(TEXTO DA PÁGINA):
O atual cenário em que vivemos nos remete à importância de falarmos sobre o garantismo penal, até mesmo porque observamos um excesso de punitivismo, o que coloca em risco o próprio Estado Democrático de Direito.

O garantismo penal

Mesmo após mais de 30 anos da promulgação de uma Constituição Cidadã que avança na proteção das garantias fundamentais, o cenário parece ignorar as garantias e, ao mesmo tempo, esquecer todas as arbitrariedades que tristemente marcaram nossa história.

O Brasil, assim como diversos outros países da América Latina, esteve disposto a contemplar com grande amplitude a tutela dos direitos humanos, introduzindo esse tema em seu ordenamento jurídico interno. Por outro lado, nesse mesmo território é que notamos o expressivo divórcio entre os direitos consagrados na Constituição e a dura realidade. (Llobet, 2016)

Essa realidade mostra a total falta de compromisso com os princípios da presunção de inocência, do contraditório e da ampla defesa, do devido processo legal, e sobretudo, com o da dignidade da pessoa humana. Isso apenas revela que os princípios democráticos ainda não estão suficientemente arraigados em nossa cultura e a defesa de posições autoritárias compromete a manutenção do Estado Democrático de Direito.

(DADOS):
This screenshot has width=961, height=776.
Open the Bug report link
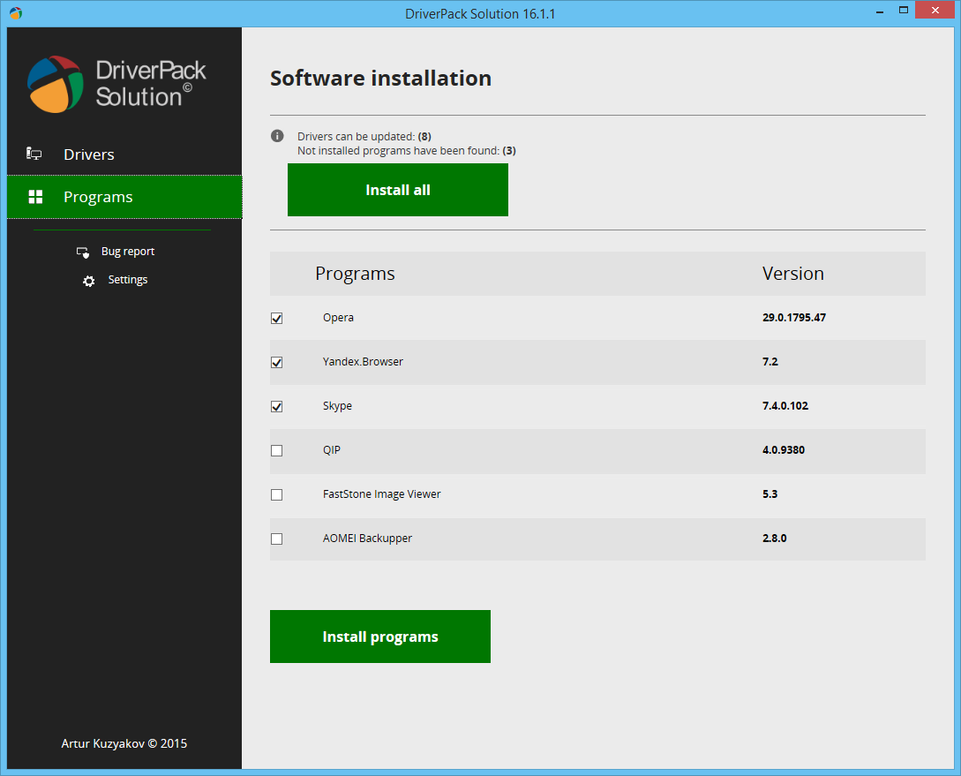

(TAREFA A):
Transcreva do texto sobre o garantismo penal o trecho que começa em "O Brasil, assim" e vai até "realidade. (Llobet, 2016)", incluindo estas últimas palavras.
(TAREFA B):
Traduza para o inglês esta frase do texto sobre o garantismo penal: "Isso apenas revela que os princípios democráticos ainda não estão suficientemente arraigados em nossa cultura e a defesa de posições autoritárias compromete a manutenção do Estado Democrático de Direito."
(TAREFA C):
Enumere todos os princípios com os quais, segundo o texto sobre o garantismo penal, a realidade mostra falta de compromisso.
Os dados vêm de uma fonte diferente da do texto sobre o garantismo penal.

(RESPOSTA A):
O Brasil, assim como diversos outros países da América Latina, esteve disposto a contemplar com grande amplitude a tutela dos direitos humanos, introduzindo esse tema em seu ordenamento jurídico interno. Por outro lado, nesse mesmo território é que notamos o expressivo divórcio entre os direitos consagrados na Constituição e a dura realidade. (Llobet, 2016)

(RESPOSTA B):
This only reveals that democratic principles are not yet sufficiently rooted in our culture, and the defense of authoritarian positions jeopardizes the maintenance of the Democratic Rule of Law.

(RESPOSTA C):
- presunção de inocência
- contraditório
- ampla defesa
- devido processo legal
- dignidade da pessoa humana